** DATA PROVIDED **
┌──
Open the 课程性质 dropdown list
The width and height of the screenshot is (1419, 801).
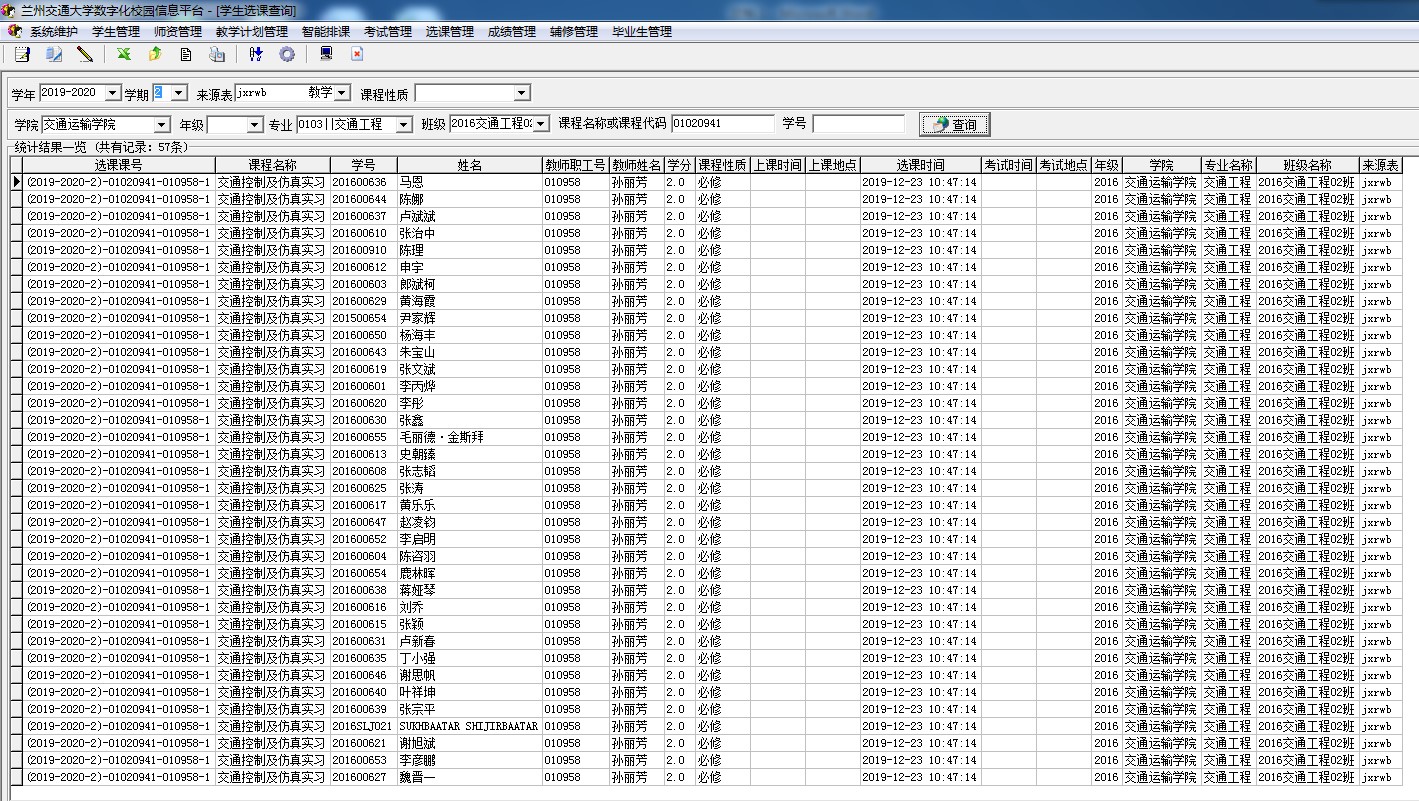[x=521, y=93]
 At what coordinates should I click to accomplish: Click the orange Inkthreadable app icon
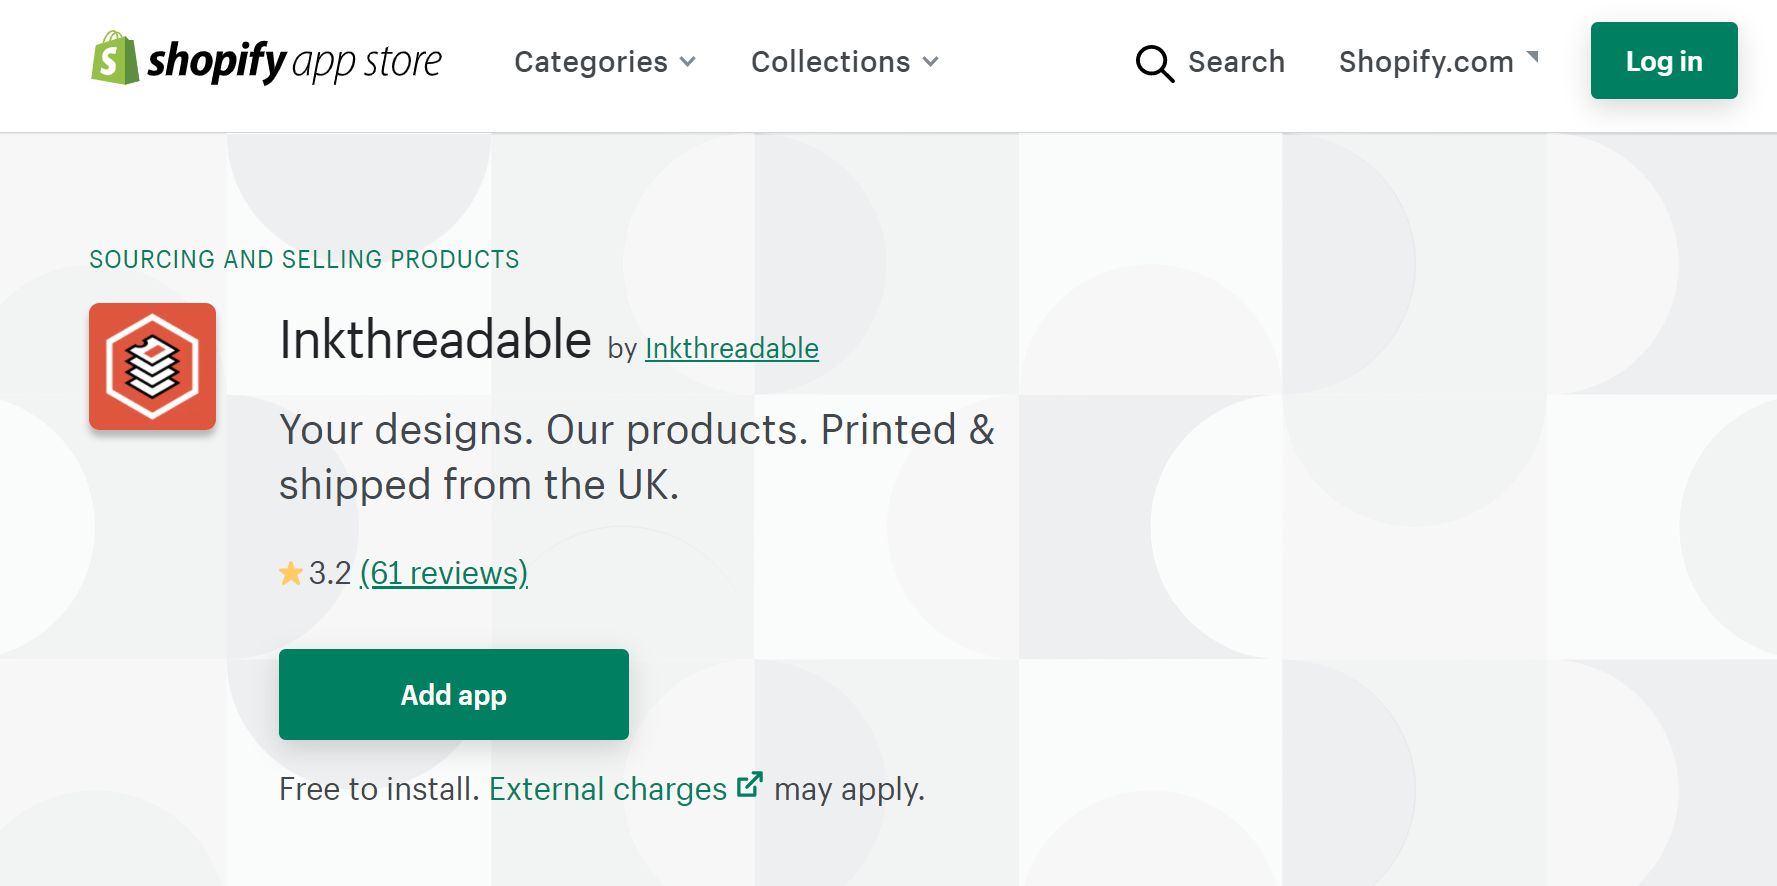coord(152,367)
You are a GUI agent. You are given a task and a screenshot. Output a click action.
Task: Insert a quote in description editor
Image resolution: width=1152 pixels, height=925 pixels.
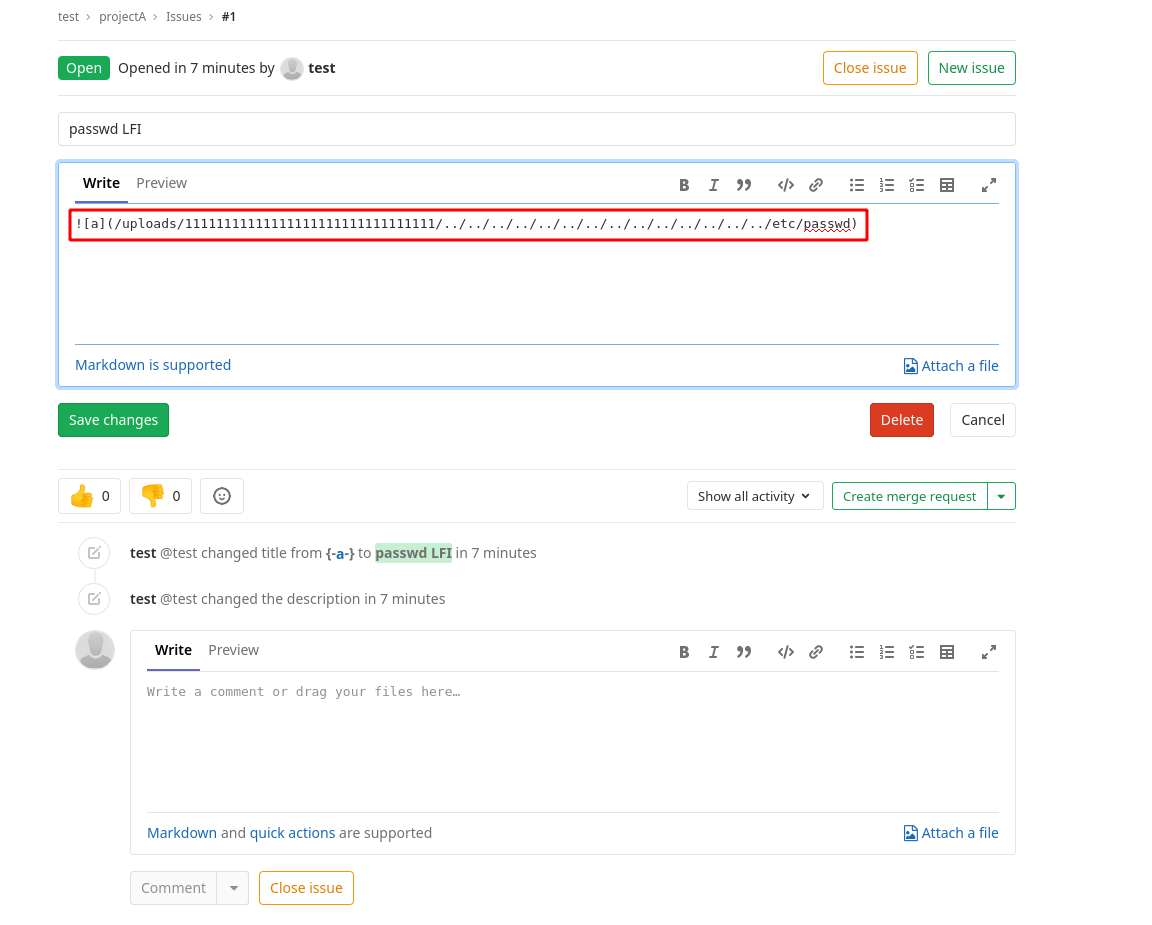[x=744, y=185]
└──
┌──
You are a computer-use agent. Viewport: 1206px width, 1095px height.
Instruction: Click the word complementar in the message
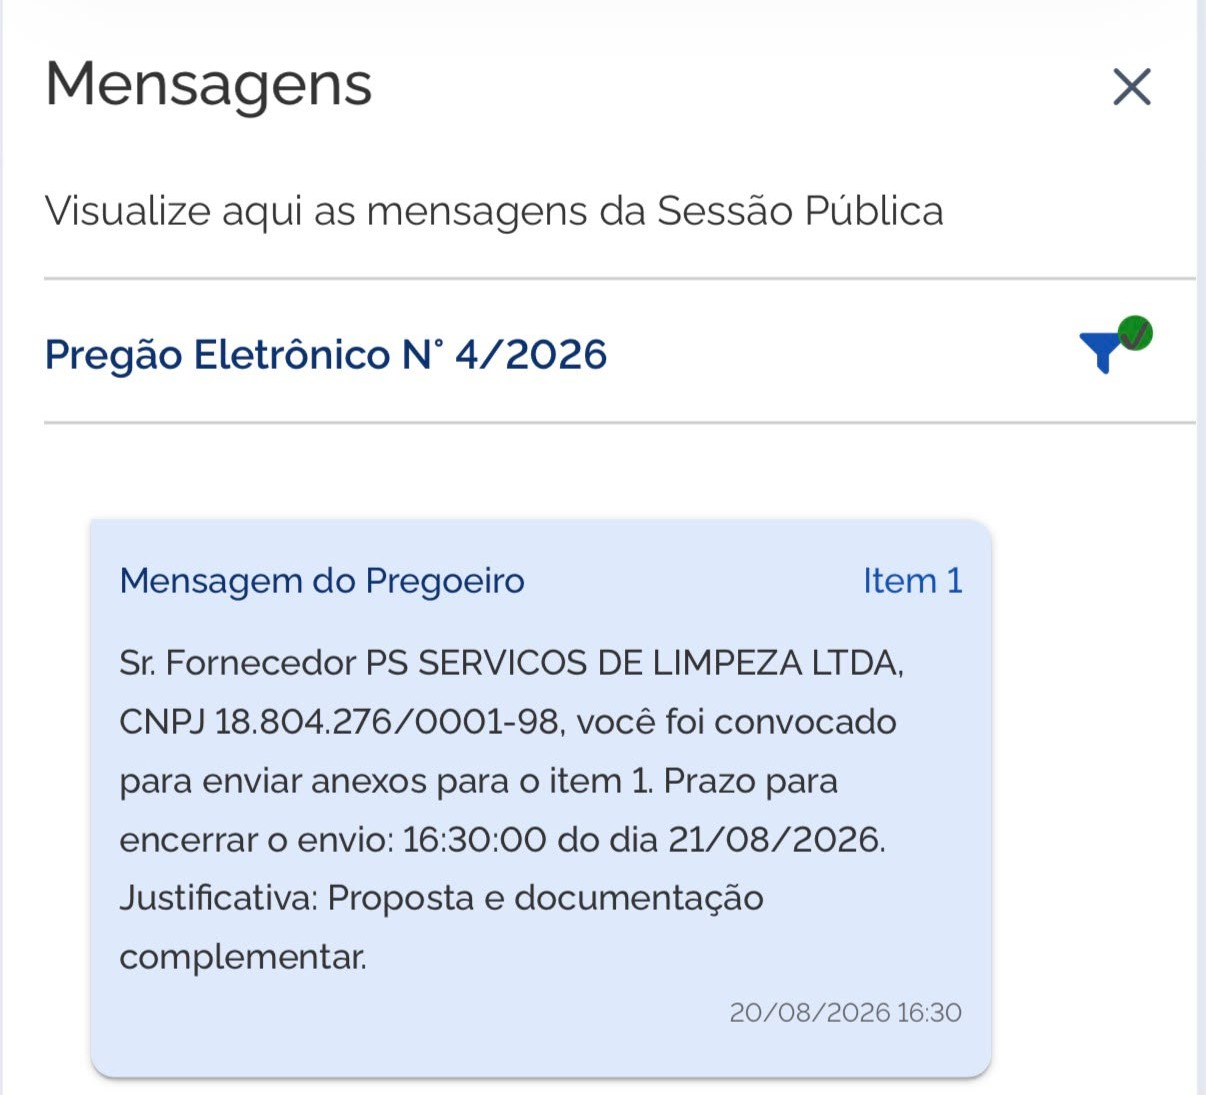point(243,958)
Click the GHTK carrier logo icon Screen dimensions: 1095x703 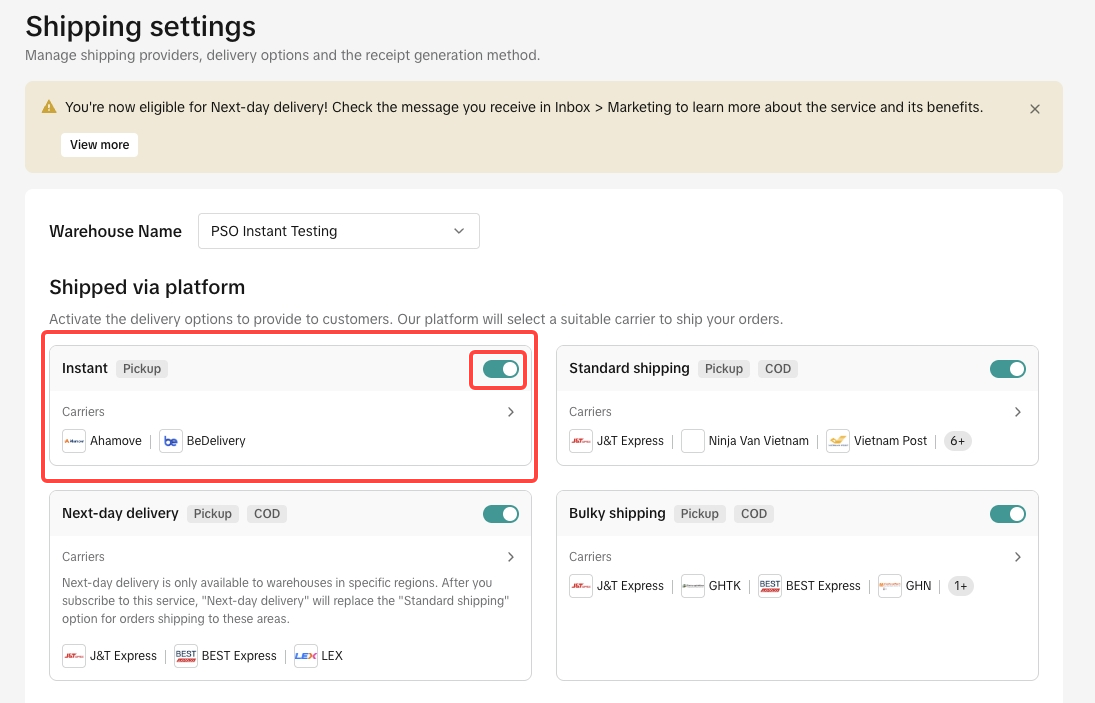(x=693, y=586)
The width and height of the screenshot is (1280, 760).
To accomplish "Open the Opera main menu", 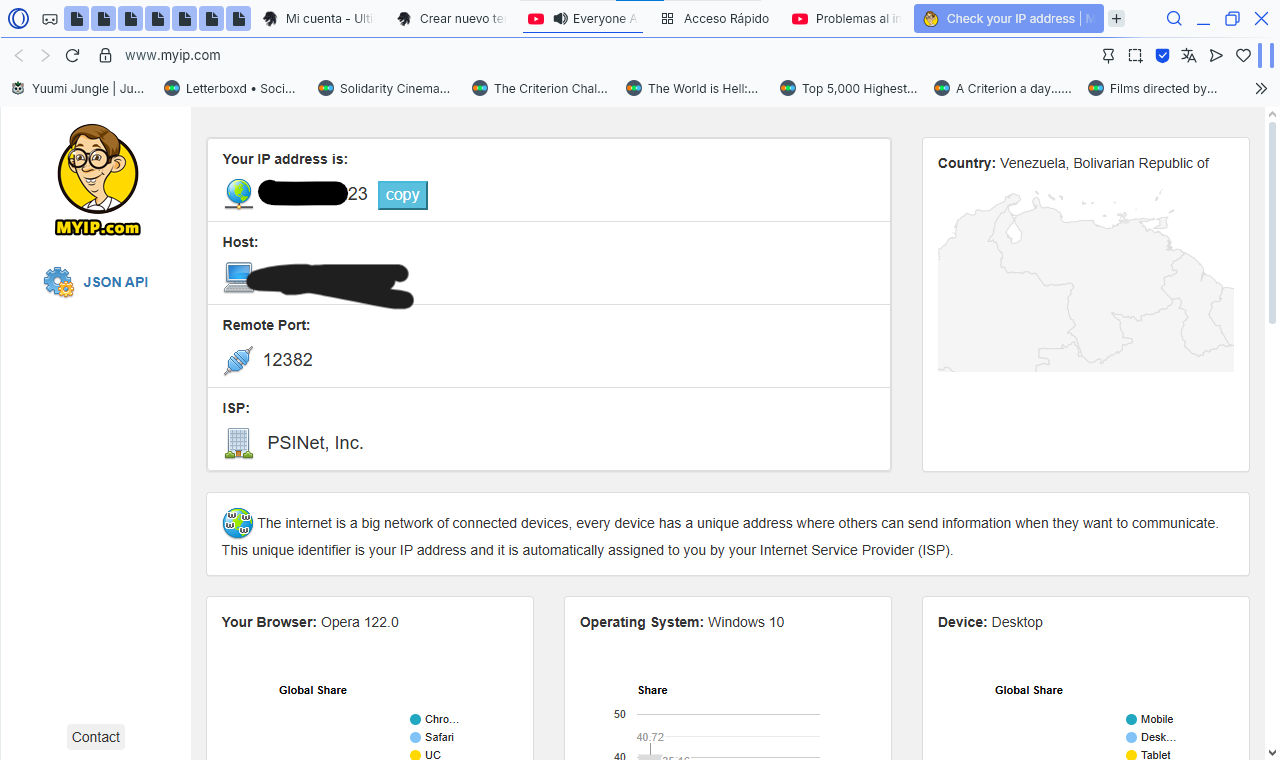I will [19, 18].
└──
┌──
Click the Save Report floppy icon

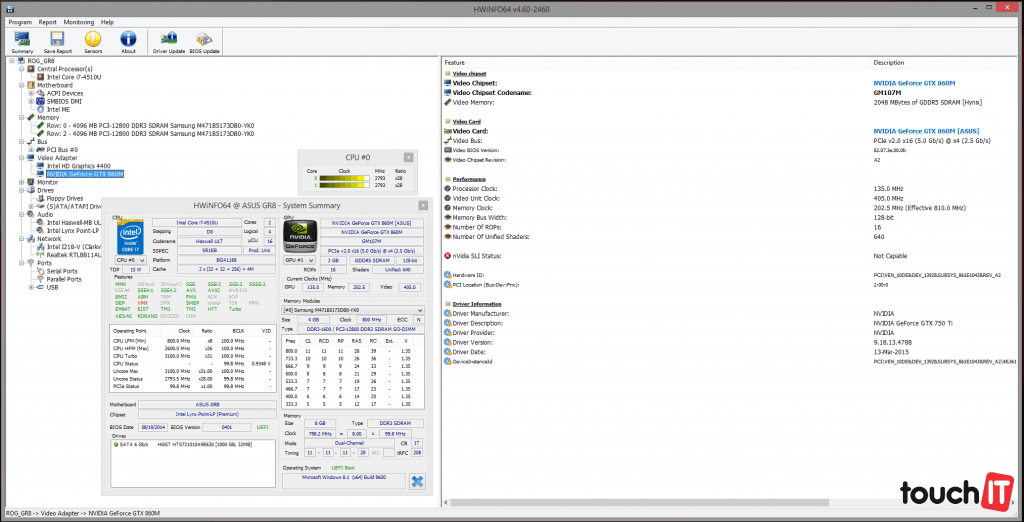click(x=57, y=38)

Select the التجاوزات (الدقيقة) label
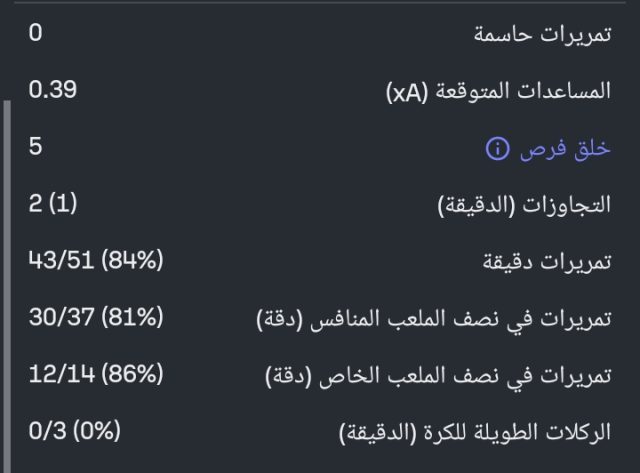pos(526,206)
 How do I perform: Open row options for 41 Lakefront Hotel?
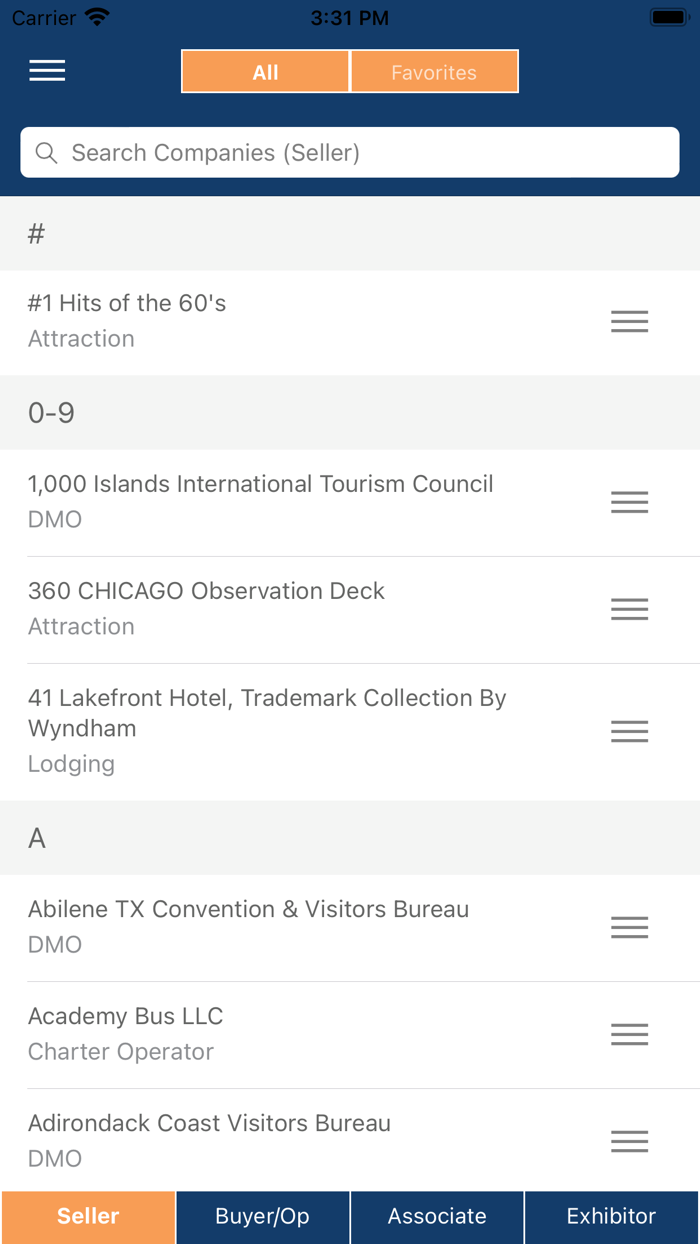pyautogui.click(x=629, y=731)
└──
** REQUIRED ACTION **
Filter the records above, keeping each line that contains the word "agent".

** YOUR RESPONSE **
You are a GUI agent. You are given a task and a screenshot. Output a click action.
You are a computer-use agent. Viewport: 1206px width, 1095px height.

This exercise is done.